> [Problem requirements]:
The records follow. Copy each one exactly.
*** Information supplied ***
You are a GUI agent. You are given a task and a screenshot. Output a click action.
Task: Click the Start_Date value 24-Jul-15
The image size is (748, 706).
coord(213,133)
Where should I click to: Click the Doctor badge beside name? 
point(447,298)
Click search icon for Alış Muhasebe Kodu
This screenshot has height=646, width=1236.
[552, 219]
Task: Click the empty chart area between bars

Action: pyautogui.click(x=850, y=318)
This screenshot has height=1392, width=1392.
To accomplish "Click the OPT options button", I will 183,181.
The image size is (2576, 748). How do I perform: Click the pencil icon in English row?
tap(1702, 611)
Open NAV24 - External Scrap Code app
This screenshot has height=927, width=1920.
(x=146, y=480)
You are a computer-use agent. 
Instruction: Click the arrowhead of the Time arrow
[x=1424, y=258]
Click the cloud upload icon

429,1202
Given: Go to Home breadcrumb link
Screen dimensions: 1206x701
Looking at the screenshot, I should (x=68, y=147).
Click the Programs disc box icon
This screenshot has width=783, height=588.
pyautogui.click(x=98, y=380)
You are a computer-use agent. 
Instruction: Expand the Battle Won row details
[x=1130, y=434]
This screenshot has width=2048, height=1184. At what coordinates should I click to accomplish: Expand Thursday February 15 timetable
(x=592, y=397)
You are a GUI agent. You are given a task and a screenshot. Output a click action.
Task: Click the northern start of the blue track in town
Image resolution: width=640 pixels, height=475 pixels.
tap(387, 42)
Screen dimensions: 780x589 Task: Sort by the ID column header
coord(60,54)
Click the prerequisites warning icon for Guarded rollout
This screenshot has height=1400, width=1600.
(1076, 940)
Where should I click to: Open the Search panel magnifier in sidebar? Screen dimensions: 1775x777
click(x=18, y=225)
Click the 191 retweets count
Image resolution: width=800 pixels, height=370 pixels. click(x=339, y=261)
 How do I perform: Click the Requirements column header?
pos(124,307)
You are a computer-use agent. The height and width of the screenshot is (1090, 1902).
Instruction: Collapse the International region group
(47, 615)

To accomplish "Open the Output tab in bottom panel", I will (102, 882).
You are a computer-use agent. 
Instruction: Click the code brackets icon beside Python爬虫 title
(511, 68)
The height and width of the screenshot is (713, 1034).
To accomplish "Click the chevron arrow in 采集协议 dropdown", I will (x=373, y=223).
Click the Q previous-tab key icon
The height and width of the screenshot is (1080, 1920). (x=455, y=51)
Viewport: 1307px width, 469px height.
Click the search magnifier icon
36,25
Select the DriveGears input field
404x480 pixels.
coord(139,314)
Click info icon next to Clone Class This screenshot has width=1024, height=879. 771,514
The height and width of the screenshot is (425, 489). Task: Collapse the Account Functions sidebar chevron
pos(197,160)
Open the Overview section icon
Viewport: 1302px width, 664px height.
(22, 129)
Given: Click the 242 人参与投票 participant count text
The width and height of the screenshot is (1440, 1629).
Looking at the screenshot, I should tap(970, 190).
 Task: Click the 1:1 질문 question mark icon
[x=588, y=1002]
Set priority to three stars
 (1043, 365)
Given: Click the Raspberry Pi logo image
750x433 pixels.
*** End of Information supplied ***
> [Exercise output]:
You are a GUI agent. You are given a task and a screenshot. Output a click action.
Task: Click the Start_Date value 24-Jul-15
The image size is (748, 706).
coord(213,133)
Where should I click to: Click the Doctor badge beside name? 
point(447,298)
Click search icon for Alış Muhasebe Kodu
This screenshot has height=646, width=1236.
[552, 219]
Task: Click the empty chart area between bars

Action: pyautogui.click(x=850, y=318)
This screenshot has height=1392, width=1392.
To accomplish "Click the OPT options button", I will 183,181.
The image size is (2576, 748). How do I perform: Click the pencil icon in English row?
tap(1702, 611)
Open NAV24 - External Scrap Code app
This screenshot has height=927, width=1920.
(x=146, y=480)
You are a computer-use agent. 
Instruction: Click the arrowhead of the Time arrow
[x=1424, y=258]
Click the cloud upload icon

429,1202
Given: Go to Home breadcrumb link
Screen dimensions: 1206x701
Looking at the screenshot, I should (x=68, y=147).
Click the Programs disc box icon
This screenshot has width=783, height=588.
pyautogui.click(x=98, y=380)
You are a computer-use agent. 
Instruction: Expand the Battle Won row details
[x=1130, y=434]
This screenshot has width=2048, height=1184. At what coordinates should I click to accomplish: Expand Thursday February 15 timetable
(x=592, y=397)
You are a GUI agent. You are given a task and a screenshot. Output a click action.
Task: Click the northern start of the blue track in town
Image resolution: width=640 pixels, height=475 pixels.
tap(387, 42)
Screen dimensions: 780x589 Task: Sort by the ID column header
coord(60,54)
Click the prerequisites warning icon for Guarded rollout
This screenshot has height=1400, width=1600.
(1076, 940)
Where should I click to: Open the Search panel magnifier in sidebar? Screen dimensions: 1775x777
click(x=18, y=225)
Click the 191 retweets count
Image resolution: width=800 pixels, height=370 pixels. click(x=339, y=261)
 How do I perform: Click the Requirements column header?
pos(124,307)
You are a computer-use agent. The height and width of the screenshot is (1090, 1902).
Instruction: Collapse the International region group
(47, 615)

To accomplish "Open the Output tab in bottom panel", I will (102, 882).
You are a computer-use agent. 
Instruction: Click the code brackets icon beside Python爬虫 title
(511, 68)
The height and width of the screenshot is (713, 1034).
To accomplish "Click the chevron arrow in 采集协议 dropdown", I will (x=373, y=223).
Click the Q previous-tab key icon
The height and width of the screenshot is (1080, 1920). (x=455, y=51)
Viewport: 1307px width, 469px height.
Click the search magnifier icon
36,25
Select the DriveGears input field
404x480 pixels.
coord(139,314)
Click info icon next to Clone Class This screenshot has width=1024, height=879. 771,514
The height and width of the screenshot is (425, 489). Task: Collapse the Account Functions sidebar chevron
pos(197,160)
Open the Overview section icon
Viewport: 1302px width, 664px height.
(22, 129)
Given: Click the 242 人参与投票 participant count text
The width and height of the screenshot is (1440, 1629).
Looking at the screenshot, I should tap(970, 190).
 Task: Click the 1:1 질문 question mark icon
[x=588, y=1002]
Set priority to three stars
 (1043, 365)
Given: Click the Raspberry Pi logo image
750x433 pixels.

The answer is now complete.